Eppure era noto il suo aperto e concreto sostegno alla battaglia di Martin Luther King e le sue prese di posizione antigovernative contro le politiche dell’epoca, che contribuivano a rendere i neri americani di serie B. Altrettanto noti erano sul piano musicale peraltro, i giudizi espressi nei suoi confronti da artisti del calibro di Miles Davis, per il quale nessuno sarebbe stato mai capace di suonare la tromba come Armstrong, un maestro assoluto dunque dello strumento. Di tono non dissimile erano le valutazioni di altri eccezionali musicisti che hanno fatto la storia del jazz, come Duke Ellington.

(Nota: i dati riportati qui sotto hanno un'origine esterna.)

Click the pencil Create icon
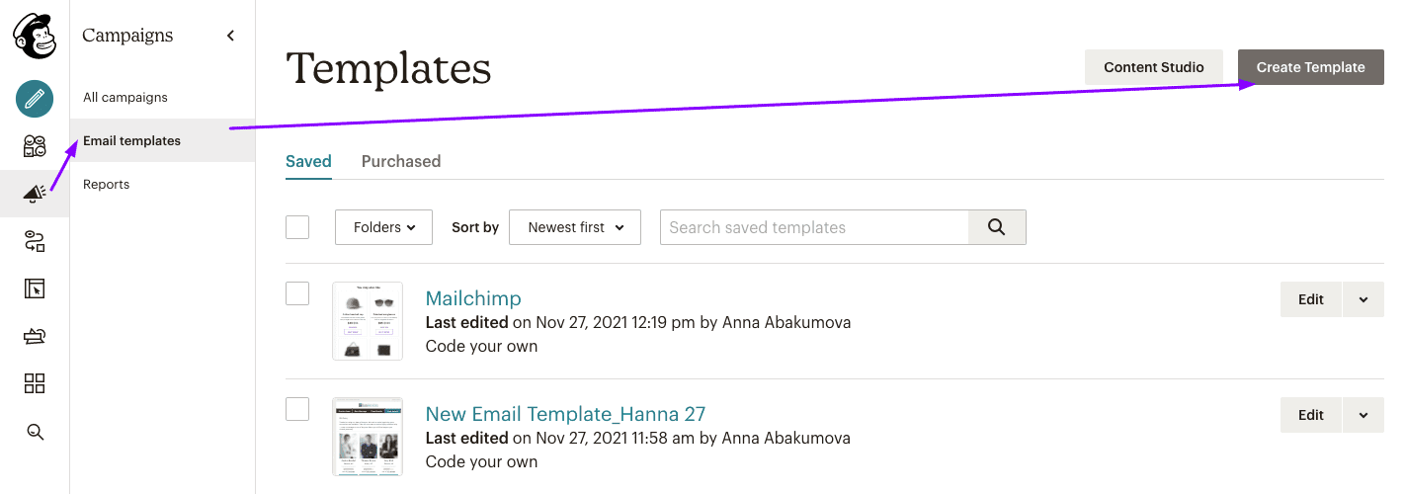35,99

Quanto invece alla schizofrenia che ha accompagnato il mio rapporto con Armstrong e la sua musica, per fortuna appartiene al passato, soppiantata dalla consapevolezza di dover respingere ogni considerazione astratta, poiché guarda alle cose come dotate di una sola dimensione.
Satchmo era nipote di schiavi e conosceva bene il razzismo e la condizione di emarginazione e povertà che comporta, per averla vissuta in prima persona. Sua madre, abbandonata dal padre del musicista, era costretta a prostituirsi per far sopravvivere i suoi figli e la stessa vita giovanile del jazzista non è da considerarsi un esempio, sebbene quando si parla della vita dei neri in America, si dovrebbe tener conto del fatto che la possibilità di scegliere per sé la vita migliore era ed è sottoposta alle pesanti limitazioni determinate dal razzismo ancora e sempre imperante. Armstrong ha usato il linguaggio dell’epoca alla quale è appartenuto e sarebbe irragionevole (anche se astrattamente possibile) aspettarsi che ne usasse uno nuovo, diverso e più giusto o che addirittura ne inventasse uno. Più volte egli stesso ha dichiarato di fare solo ciò che piaceva al pubblico.
Talvolta bisognerebbe fare i conti con una dimensione umana che accompagna sempre anche figure di eccezionale valore, che finiamo col considerare degli eroi al di sopra del tempo, dimenticando che il più delle volte i miti degli eroi sono creati a fini propagandistici e che abitano le pagine dei libri molto di più che le strade delle nostre città. L’eredità di Satchmo attiene al suo contributo all’evoluzione del linguaggio del jazz e deve essere valutata e giustificata in sé come fatto di straordinario valore, a prescindere dalle scelte che come essere umano è stato in grado di fare. Ovviamente ciò vale se si è appassionati di musica e ad essa in qualche modo ci si dedichi, non se si ambisce a valutazioni delle condotte umane, nelle quali anche pretenziosi istituti come il Sant’ Uffizio hanno dimostrato di saper solo fallire.